How the UK's wine future is as a trendsetter not volume sales driver

You’ve been watching too much of the G20 summit?

Thankyou, you give me too much credibility to think that, the reality is more spending time listening closely to how the world of wine now views the UK. Regardless of Brexit and what all that might mean in terms of future trading arrangements, the UK is now being seen in a very different light by most major wine producing countries that it was three, five and most definitely 10 years ago. 

 

How do you mean? 

If you think about it major producers in Chile, Australia and South Africa are going to be catching whatever cold is coming out of the UK a lot faster than we get to see it right under our noses. 

They have been the first to feel the fall out from the big seismic changes that we are now seeing in how our major supermarkets are behaving and the impact of the slow, but sustained and strategically vital switch in power away from the grocery giants to the discounters. Aldi and Lidl might only even now only hold 12% of the market, but their influence on how the rest of the grocery (and wine) industry is behaving is total. 

 

That’s a bit dramatic isn’t it?

What we often forget about the quite, unassuming, cheap and cheerful image of the discounters is they are, in fact, global retail juggernauts. They may act like minnows, but in reality they are big Great Whites circling the world, slowly dominating where they operate. It means they can operate small buying teams, compared to the big supermarkets, as they are backed up by the huge buying power of their central office. They have a fraction of the operating costs as they have tiny ranges, very limited stocks and are not bogged down by pleasing shareholders every quarter.

 

But what’s all this got to do with wine?
What Aldi and Lidl have done is send shockwaves around the traditional grocers who simply do not currently have the infrastructure to respond. They need big property empires to drive the volume and value sales their shareholders demand. They need big ranges to attract hordes of family shoppers and they also now need to run state of the art online and home delivery operations to satisfy changing shopping behaviour. All of which the discounters don’t need to worry about. 
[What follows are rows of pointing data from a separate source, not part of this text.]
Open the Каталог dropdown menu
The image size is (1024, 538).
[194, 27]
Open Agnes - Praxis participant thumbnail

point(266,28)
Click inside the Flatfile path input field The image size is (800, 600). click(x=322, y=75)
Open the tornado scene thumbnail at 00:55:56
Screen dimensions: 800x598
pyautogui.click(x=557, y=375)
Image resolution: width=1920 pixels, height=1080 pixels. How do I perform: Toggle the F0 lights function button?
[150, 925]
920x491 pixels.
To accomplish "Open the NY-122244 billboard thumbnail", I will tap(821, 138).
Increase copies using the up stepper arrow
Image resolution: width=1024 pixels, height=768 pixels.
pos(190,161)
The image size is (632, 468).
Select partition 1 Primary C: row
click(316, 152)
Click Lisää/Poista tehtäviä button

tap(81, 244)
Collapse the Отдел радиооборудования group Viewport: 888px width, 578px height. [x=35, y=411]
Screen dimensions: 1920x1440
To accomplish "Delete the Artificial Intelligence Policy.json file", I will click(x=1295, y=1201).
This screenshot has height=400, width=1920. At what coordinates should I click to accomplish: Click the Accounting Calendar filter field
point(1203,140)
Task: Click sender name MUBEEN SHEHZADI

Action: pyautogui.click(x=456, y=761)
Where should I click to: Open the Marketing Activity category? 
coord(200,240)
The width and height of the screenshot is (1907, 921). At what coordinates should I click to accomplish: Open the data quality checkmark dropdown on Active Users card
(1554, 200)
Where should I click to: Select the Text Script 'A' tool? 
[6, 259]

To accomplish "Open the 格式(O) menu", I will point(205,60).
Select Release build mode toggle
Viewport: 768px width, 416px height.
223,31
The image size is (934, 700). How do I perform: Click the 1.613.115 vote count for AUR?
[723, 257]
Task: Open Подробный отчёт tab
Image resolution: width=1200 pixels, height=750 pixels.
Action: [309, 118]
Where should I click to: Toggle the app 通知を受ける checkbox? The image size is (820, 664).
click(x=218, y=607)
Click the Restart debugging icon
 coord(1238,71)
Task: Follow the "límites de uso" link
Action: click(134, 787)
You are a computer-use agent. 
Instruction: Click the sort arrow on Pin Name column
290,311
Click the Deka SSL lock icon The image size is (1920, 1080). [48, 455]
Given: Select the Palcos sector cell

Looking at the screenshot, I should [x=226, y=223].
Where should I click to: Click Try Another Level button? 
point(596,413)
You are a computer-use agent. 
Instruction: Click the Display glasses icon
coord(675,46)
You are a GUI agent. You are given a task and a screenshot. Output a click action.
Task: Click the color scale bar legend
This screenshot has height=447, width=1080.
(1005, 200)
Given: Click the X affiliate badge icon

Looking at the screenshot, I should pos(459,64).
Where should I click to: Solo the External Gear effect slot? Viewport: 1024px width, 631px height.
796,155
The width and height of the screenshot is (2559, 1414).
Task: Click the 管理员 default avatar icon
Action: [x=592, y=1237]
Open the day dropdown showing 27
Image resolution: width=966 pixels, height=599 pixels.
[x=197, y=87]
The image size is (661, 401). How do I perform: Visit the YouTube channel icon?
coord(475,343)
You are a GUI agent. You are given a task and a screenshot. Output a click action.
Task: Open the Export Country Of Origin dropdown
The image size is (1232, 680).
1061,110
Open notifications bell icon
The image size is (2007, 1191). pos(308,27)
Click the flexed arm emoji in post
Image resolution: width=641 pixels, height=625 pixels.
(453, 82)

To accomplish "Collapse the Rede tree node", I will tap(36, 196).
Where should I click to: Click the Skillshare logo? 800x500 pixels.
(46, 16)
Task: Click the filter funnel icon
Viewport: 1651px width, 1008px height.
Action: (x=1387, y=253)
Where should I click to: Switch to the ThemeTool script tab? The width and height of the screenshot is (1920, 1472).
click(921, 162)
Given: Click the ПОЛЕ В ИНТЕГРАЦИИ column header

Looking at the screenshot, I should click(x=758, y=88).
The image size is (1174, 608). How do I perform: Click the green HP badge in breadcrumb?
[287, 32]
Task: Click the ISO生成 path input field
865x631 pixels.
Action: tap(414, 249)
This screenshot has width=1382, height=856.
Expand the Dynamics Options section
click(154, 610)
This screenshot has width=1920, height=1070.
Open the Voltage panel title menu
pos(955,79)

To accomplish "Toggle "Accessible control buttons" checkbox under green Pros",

As a result it has seen massive changes to the way the average supermarket wine aisle is now run. For producers and distributors it means buying decisions based, to coin a phrase, “for the few, not the many”.

 

So the rest of the wine world has felt the after wave of that?
Not so much the after wave, but global wine producers were hit with all this months before we saw the impact on shelf. Suddenly guaranteed volumes of wine from what might have been their biggest export market are no longer there anymore. It has forced them to change their export strategies and look at the UK through very different eyes. Yes, it might mean pushing more wines in to the independent merchant and on-trade sectors, but for big volume, co-operative based wines from Old World classic regions that has not been a realistic option. Most big branded wines can’t play in those sectors either. 

 

What are you hearing on the ground then? 

Well, it has been interesting to talk to major producers, co-operatives and negociants over the last year and hear how their tone has changed when they talk about the UK. It’s a subtle difference, but, yes, you will still hear them enthusiastically describe the UK as being a “trendsetter” a “key benchmark” a “shop window” for the rest of the world. That has always been the case. But the big difference now is it’s not then followed up with talk of how their sales are increasing and what big plans they have for the future in the UK. What’s more their export managers are spending less time in the UK and concentrating on bigger, more profitable markets around the world. 

So we’re becoming a strategic hub?
It’s not probably going to be the sales line used by the government’s UK Trade and Investment team, but for large parts of the wine industry, then, yes. The UK is still going to ship and sell a lot of high volume wine, it’s just the number of producers that will benefit is going be greatly diminished.  

 

And the good news? 

There’s also plenty of that going round too. The supermarket channel may have become increasingly difficult to crack, but it has resulted in far more interest from wine producers to sell their wines in different channels and to help fuel the growth in small independent distributors selling to niche independent and fine wine merchants, wine bars, and a vast and diverse restaurant and gastro pub scene. The type of agenda-setting outlets and operators that will become the UK’s increasingly premium wine image to broadcast around the rest of the world.